Heat CLI Boto migration & API rework

Introduction

As tracked in [Issue 92](https://github.com/heat-api/heat/issues/92), work has been completed to get [Boto](https://github.com/boto/boto) working with heat, with the following goals:

Current status is that the API rework is essentially complete (all AWS actions which work with the existing heat CLI tool also work with the boto version of the tool).

A boto client tool, heat-boto has been merged into master, and implements all current functionality available in bin/heat.

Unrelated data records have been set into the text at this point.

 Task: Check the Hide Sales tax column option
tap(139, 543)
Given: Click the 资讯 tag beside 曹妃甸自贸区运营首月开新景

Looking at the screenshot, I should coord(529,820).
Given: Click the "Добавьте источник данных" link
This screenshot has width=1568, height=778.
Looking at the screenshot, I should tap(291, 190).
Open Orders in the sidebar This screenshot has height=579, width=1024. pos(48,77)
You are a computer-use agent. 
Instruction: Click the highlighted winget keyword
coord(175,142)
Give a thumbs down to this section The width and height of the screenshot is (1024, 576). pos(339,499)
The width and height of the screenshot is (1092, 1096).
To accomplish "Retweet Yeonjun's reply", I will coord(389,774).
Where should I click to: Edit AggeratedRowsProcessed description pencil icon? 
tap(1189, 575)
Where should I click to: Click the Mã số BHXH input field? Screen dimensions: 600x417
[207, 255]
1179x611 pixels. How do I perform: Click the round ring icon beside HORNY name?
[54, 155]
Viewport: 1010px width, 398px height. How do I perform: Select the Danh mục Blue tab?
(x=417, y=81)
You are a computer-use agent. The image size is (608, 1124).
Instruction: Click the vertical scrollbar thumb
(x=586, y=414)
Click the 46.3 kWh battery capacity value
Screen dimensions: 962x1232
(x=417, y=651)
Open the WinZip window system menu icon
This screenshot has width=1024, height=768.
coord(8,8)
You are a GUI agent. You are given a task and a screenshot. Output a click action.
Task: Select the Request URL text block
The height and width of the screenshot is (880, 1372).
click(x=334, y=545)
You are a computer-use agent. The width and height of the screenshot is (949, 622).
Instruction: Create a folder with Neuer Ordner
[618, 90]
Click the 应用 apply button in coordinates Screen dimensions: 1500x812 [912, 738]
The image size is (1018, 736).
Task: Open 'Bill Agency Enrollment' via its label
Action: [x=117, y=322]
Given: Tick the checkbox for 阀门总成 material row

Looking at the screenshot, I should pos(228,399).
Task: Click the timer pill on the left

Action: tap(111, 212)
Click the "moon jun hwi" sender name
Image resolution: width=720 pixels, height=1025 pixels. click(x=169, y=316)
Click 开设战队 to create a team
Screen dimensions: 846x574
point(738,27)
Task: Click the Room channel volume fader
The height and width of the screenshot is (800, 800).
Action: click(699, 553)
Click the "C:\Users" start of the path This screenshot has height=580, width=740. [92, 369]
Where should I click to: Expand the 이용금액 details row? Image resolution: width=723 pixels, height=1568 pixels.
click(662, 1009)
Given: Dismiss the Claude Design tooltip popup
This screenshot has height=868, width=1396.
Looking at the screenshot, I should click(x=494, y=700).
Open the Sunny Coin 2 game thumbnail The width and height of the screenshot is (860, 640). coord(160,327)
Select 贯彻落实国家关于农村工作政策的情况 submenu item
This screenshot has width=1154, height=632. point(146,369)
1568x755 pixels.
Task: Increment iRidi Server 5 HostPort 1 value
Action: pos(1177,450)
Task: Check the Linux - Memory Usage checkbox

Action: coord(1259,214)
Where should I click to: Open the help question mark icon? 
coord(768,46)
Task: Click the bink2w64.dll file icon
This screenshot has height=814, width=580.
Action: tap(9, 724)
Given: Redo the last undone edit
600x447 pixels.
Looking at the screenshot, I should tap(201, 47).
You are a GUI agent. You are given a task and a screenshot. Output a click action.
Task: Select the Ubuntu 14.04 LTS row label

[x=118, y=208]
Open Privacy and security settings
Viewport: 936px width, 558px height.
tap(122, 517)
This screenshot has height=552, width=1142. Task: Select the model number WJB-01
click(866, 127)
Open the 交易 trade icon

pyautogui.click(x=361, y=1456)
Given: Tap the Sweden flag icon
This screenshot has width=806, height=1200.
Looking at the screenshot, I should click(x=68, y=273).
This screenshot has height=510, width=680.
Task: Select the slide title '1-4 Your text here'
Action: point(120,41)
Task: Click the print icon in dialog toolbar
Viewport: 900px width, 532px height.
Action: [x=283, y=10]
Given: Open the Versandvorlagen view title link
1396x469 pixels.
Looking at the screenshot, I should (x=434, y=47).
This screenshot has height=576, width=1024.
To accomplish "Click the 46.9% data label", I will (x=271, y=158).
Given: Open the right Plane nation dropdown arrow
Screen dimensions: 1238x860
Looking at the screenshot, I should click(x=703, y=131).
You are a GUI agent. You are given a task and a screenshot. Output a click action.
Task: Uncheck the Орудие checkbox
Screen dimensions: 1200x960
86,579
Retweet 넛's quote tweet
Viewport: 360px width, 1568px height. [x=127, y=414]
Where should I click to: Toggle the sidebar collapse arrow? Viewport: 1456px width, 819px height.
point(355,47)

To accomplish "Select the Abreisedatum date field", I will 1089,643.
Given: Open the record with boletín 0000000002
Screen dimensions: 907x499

The only issue outstanding is gated on an upstream merge (see #175).

Using boto with heat

Ensure that boto is installed:


yum install python-boto

You need a /etc/boto.cfg file (or ~/.boto), which looks something like this (note the AWS keys are as returned from keystone ec2-credentials-list):

    [Credentials]
    aws_access_key_id = <key>
    aws_secret_access_key = <secret_key>

    [Boto]
    debug = 1
    cfn_region_name = heat
    cfn_region_endpoint = 127.0.0.1


Note that heat installs a template boto.cfg, see heat/etc/boto.cfg - the Credentials section must be populated with your keystone-ec2 login details, or copy the file to ~/.boto and chmod to keep your credentials private.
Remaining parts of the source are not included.